This study was undertaken to gain an understanding of the factors that influence viral RNA degradation in the presence of chlorine dioxide (ClO(2)), which will be very useful in helping to define the significance of the presence of the viral genome in disinfected water.
We focused our investigation on the influence of ClO(2) on extracted RNA on the one hand, and on the infectious virus on the other. Our first results show that RNA degradation, like viral inactivation, is dose dependent. The influence of the spatial organization of the targeted genomic sequence, as well as that of its size and location (and/or sequence) on degradation of the Poliovirus 1 genome by ClO(2), was studied using real-time reverse transcriptase-polymerase chain reaction (RT-PCR). The results show that the preferential sites of action of ClO(2) appear to be located in the untranslated regions, 5'- and 3'-UTR, a phenomenon influenced by both the presence of secondary structures and the genomic sequence in these regions. Our results also reveal a rapid decrease of infectious particles quantified by the cell culture for the applied dose. Comparison between cell culture and real-time PCR for viral detection reveals disagreement following disinfection treatment, even for the largest targeted fragment (a 6,989-base fragment representing the quasi-whole viral genome).

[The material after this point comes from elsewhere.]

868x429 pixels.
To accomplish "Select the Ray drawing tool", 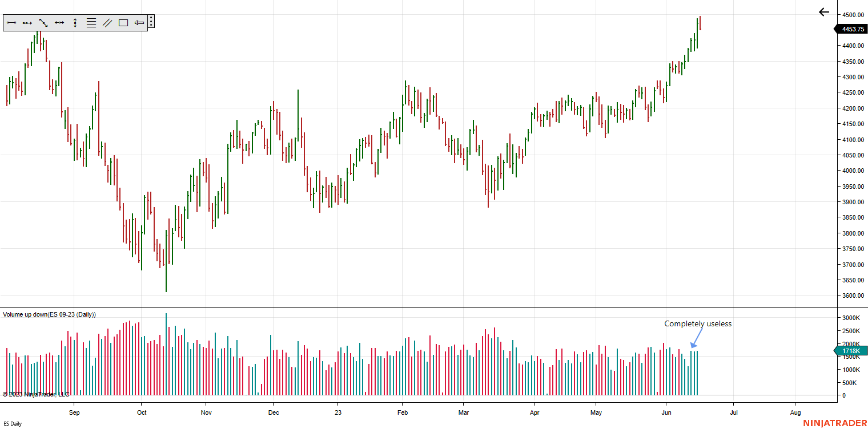I will click(x=27, y=23).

The detection of genome fragments is insufficient to confirm the presence of the infectious virus, as each targeted fragment shows a different sensitivity. Hence, the smallest targeted fragment (76 bp) persisted throughout the analysis period, while the longest targeted fragment (6,989 bp) disappeared very rapidly. Highly sensitive regions (i.e. 5'- and 3'-UTR) should be targeted to avoid an overestimation of the risk of viral infection using molecular biology methods in water following disinfection. Further studies in this area are needed.

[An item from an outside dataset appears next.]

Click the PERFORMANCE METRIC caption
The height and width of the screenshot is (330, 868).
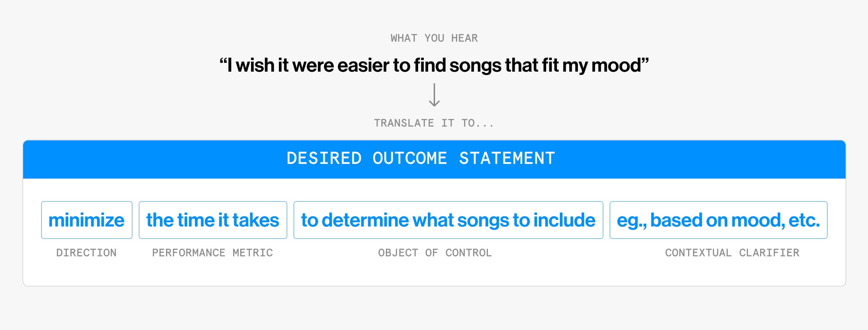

To date, it has not been possible to routinely apply virological controls to drinking water because of the time-consuming nature of the gold standard technique (cell culture) and its inability to detect all serotypes (e.g. Norovirus). Molecular techniques (e.g. real-time RT-PCR) constitute a solution to the rapid and specific detection of all the serotypes. However, ignorance of the mechanisms of viral degradation prevents the validation of PCR for the measurement of the risk of infection to humans following disinfection treatment.